Dal fondo delle vasche, il formaggio ora quasi bianco mozzarella emerge dal liquido giallo ed è contenuto da un panno di formaggio, che è legato a una tavola di legno che si trova appoggiata su entrambe le estremità della vasca di rame. Da questa massa di formaggio appeso, il casaro taglia con quello che sembra un mini seghetto.

“Ora nascono i gemelli,” dichiara Ilaria Bertinelli, che proviene da una famiglia di casari ed è una guida ufficiale del Consorzio nonché sorella del suo presidente, mentre guardiamo il processo. Si riferisce, ovviamente, alle due forme gemelle di Parmigiano Reggiano che emergeranno da questa vasca.

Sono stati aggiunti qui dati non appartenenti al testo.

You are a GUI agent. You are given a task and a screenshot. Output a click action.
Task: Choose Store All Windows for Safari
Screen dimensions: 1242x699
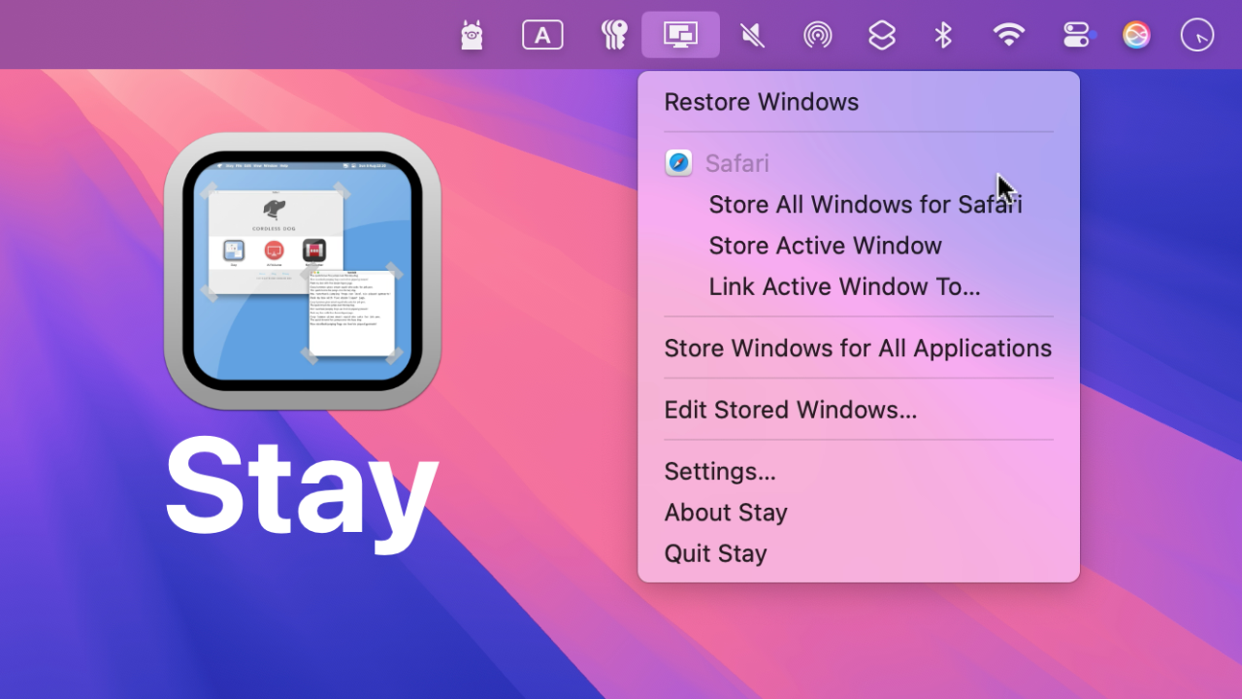866,204
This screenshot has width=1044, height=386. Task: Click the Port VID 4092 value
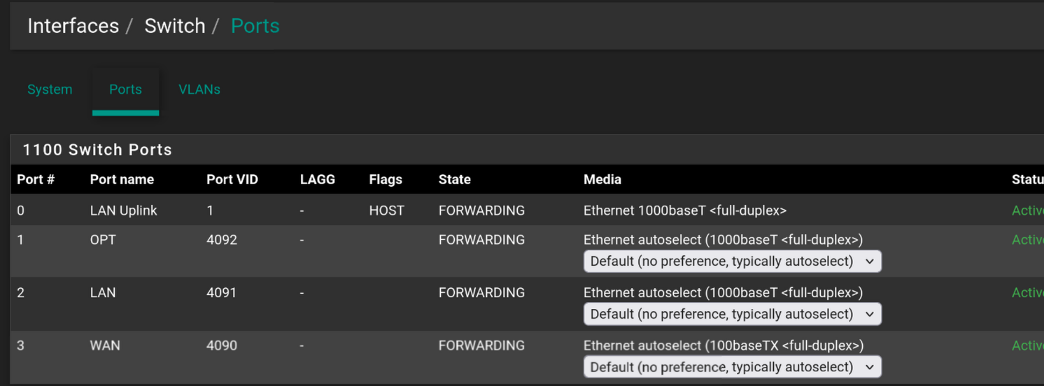coord(222,240)
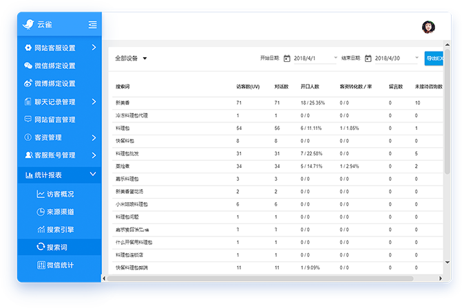The image size is (462, 308).
Task: Expand the 客资管理 submenu
Action: point(94,138)
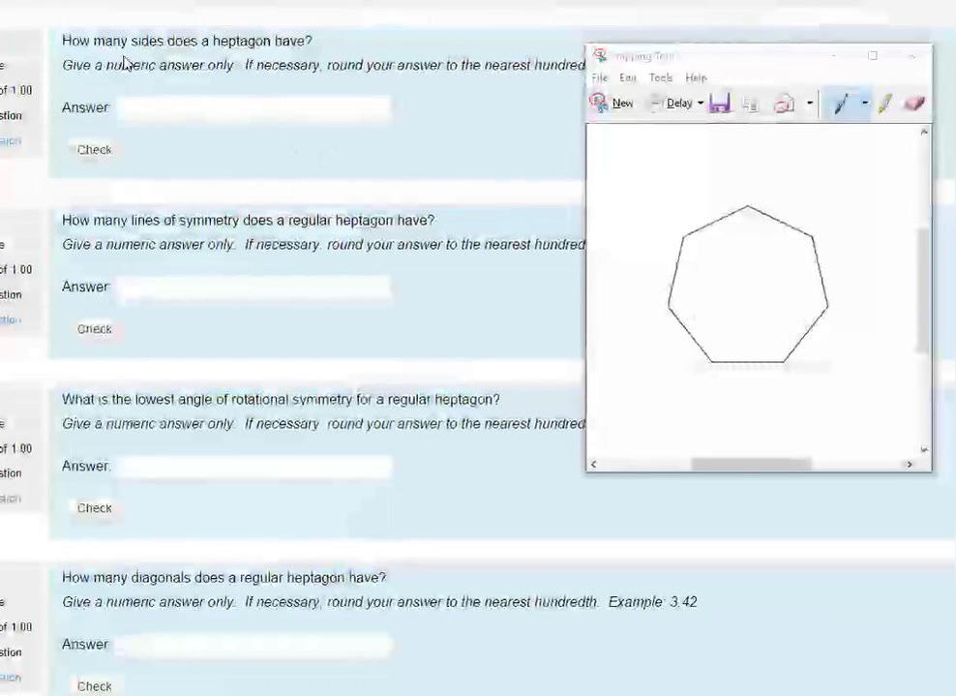Check the heptagon sides answer
The width and height of the screenshot is (956, 696).
[94, 150]

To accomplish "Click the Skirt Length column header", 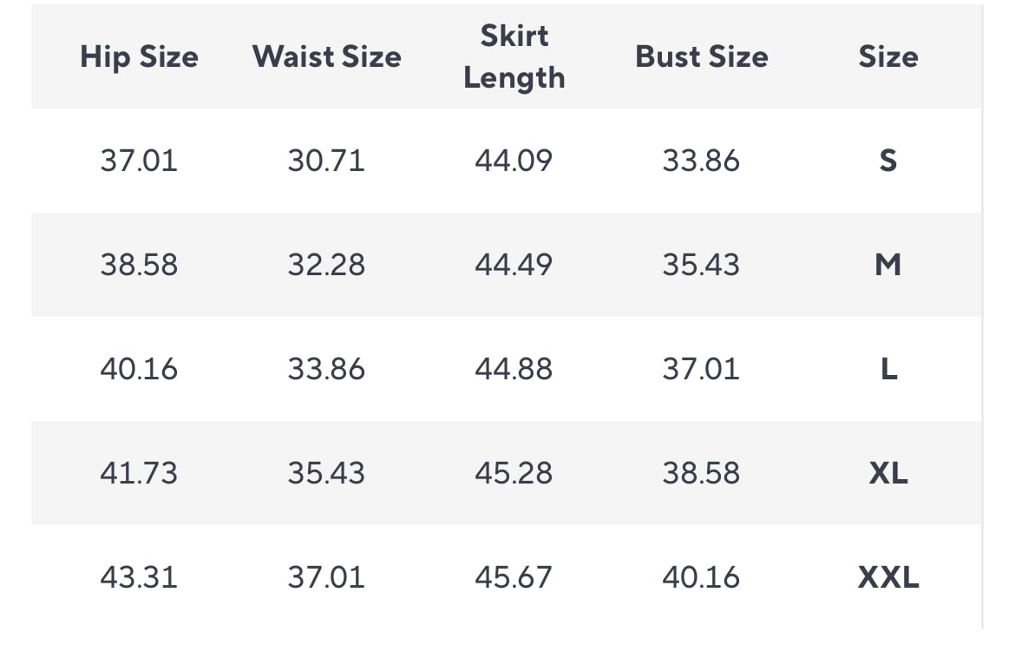I will tap(514, 57).
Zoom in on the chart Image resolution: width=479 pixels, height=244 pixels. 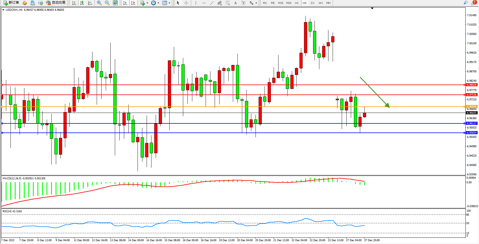click(x=99, y=3)
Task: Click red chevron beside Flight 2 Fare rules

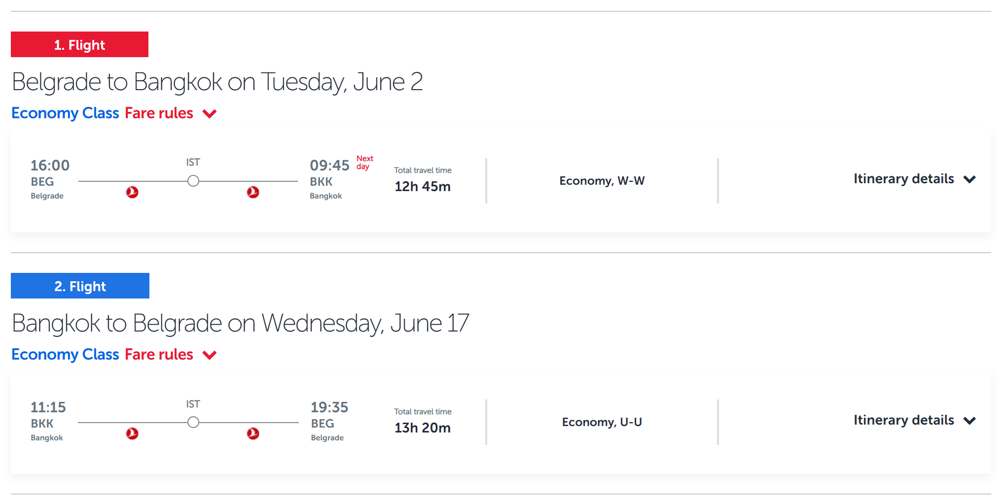Action: (x=210, y=355)
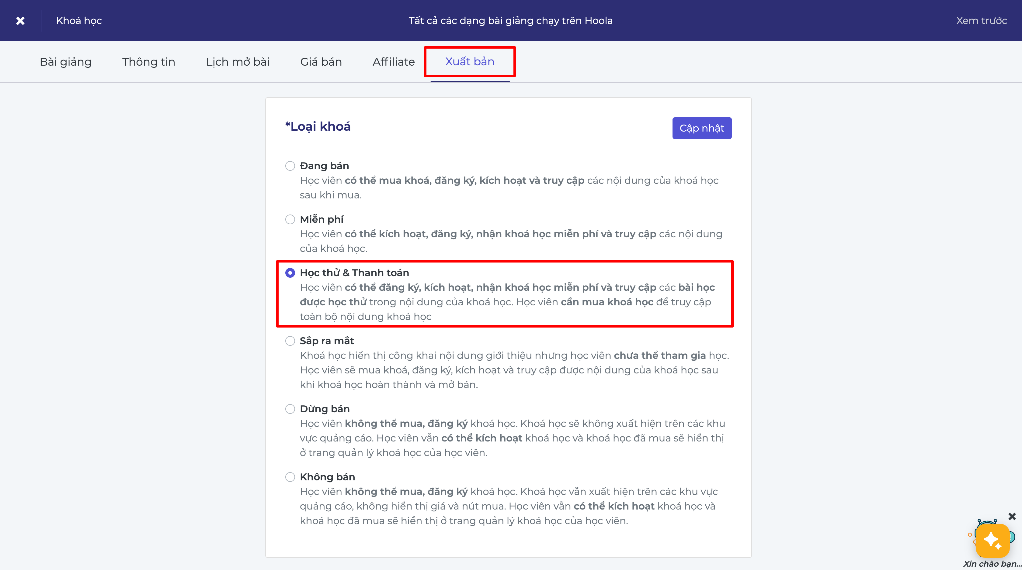Select the Xuất bản tab

[x=470, y=61]
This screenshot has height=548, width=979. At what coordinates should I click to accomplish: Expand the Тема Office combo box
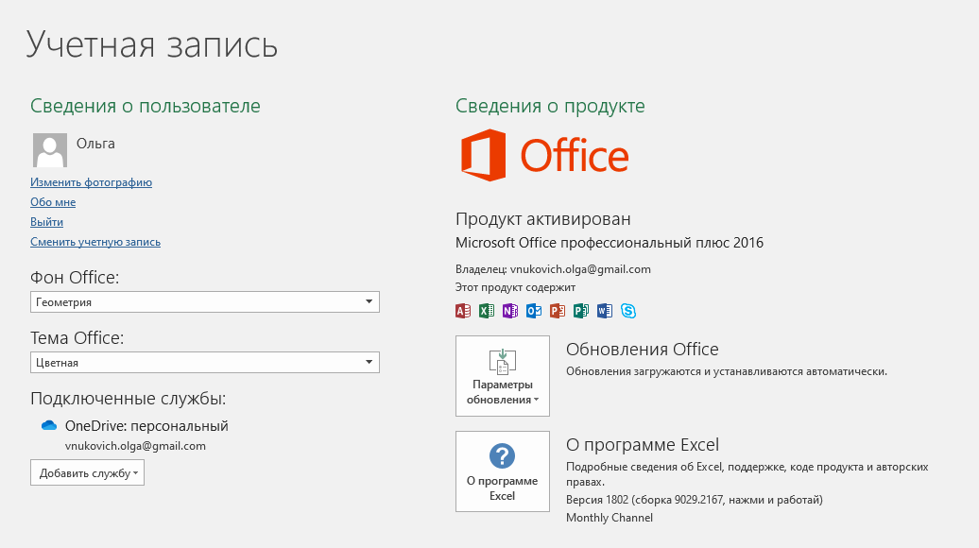click(205, 363)
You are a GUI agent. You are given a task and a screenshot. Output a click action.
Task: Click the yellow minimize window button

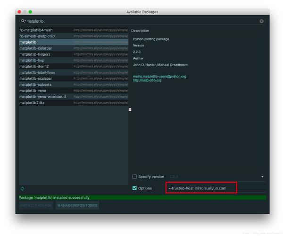coord(25,11)
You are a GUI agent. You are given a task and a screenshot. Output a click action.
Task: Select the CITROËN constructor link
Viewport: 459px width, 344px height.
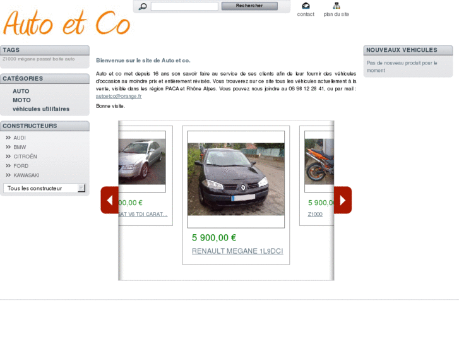point(25,157)
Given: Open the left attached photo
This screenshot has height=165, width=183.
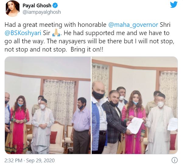Looking at the screenshot, I should click(x=48, y=105).
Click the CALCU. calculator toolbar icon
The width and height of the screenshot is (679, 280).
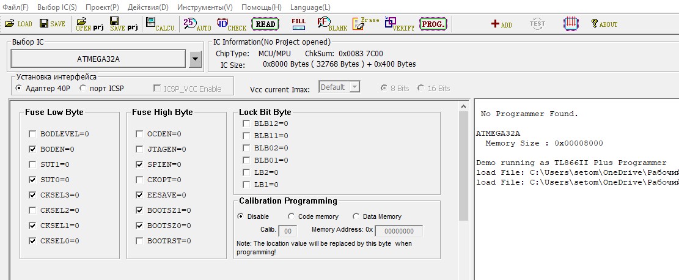coord(161,24)
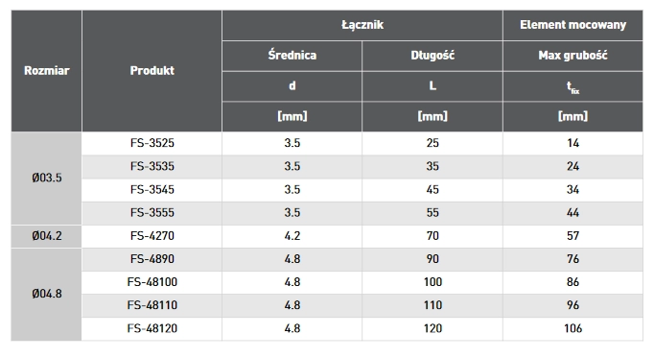The width and height of the screenshot is (654, 358).
Task: Click the Ø03.5 size cell
Action: tap(46, 179)
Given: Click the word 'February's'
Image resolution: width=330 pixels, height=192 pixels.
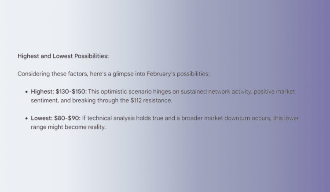Looking at the screenshot, I should (161, 74).
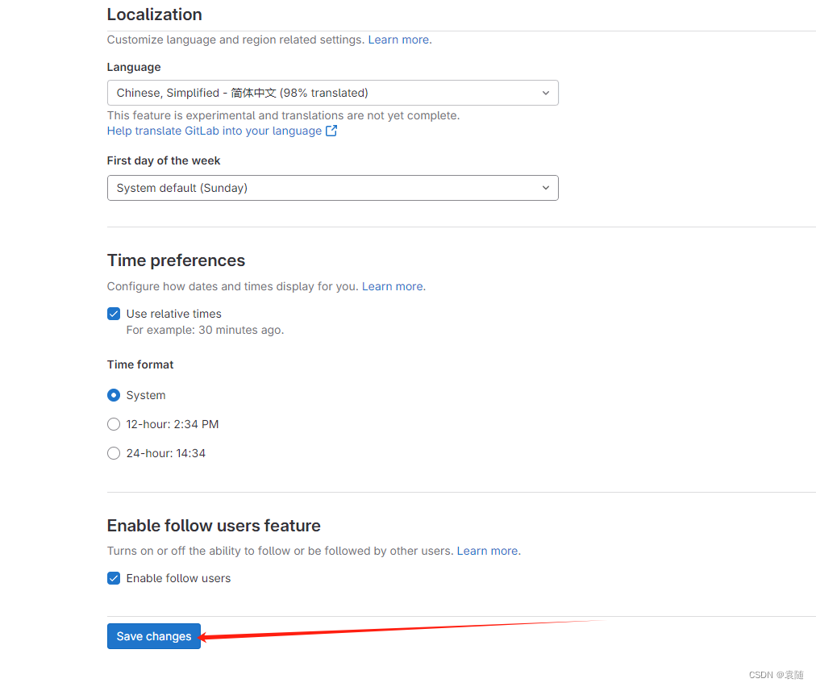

Il formaggio viene poi lasciato riposare per 19 giorni in un bagno di salamoia, che funge da estrattore di sale e acqua. Il Parmigiano, nota Bertinelli, perde effettivamente il quattro percento del suo peso alla fine del suo ammollo. Una volta tolto, rimane in una stanza calda per un paio d’ore per essere asciugato prima di essere portato nelle stanze di maturazione, che ricordano le cantine di vino, con pile e pile di forme di Parmigiano impilate una sopra l’altra. Qui ci sono formaggi stagionati 18 mesi, 24 mesi, fino a 40 mesi. Le scaffalature apparentemente infinite di Parmigiano, punteggiate dai raggi di luce di una finestra alla fine di ogni corridoio, sono una testimonianza della longevità del formaggio stesso. Ogni forma è timbrata con il mese e l’anno della sua produzione e il suo codice alfanumerico unico – in teoria, può essere tracciata in tutto il mondo.

“Queste sono le vere cattedrali di Parma,” dice Bertinelli, “perché sono come le banche – hanno la nostra ricchezza.”

Su una parete del caseificio Ciaolatte c’è un poster con una foto in tonalità seppia di Parmigiano Reggiano su un tagliere, accanto a un piatto abbondante di spaghetti ricoperti di Parmigiano, una grattugia, una forchetta, due pomodori. Un’Italia moderna natura morta, se mai ce ne fosse una – l’annuncio dice: “Vuoi mettere…è parmigiano reggiano! Vuoi mettere…che spaghetti! ” (“Quando c’è il Parmigiano Reggiano, gli spaghetti vengono fuori alla grande!”) In piccolo sotto il logo del formaggio c’è uno slogan: “Qualità e genuinità fanno la differenza.” Qualità e autenticità fanno la differenza.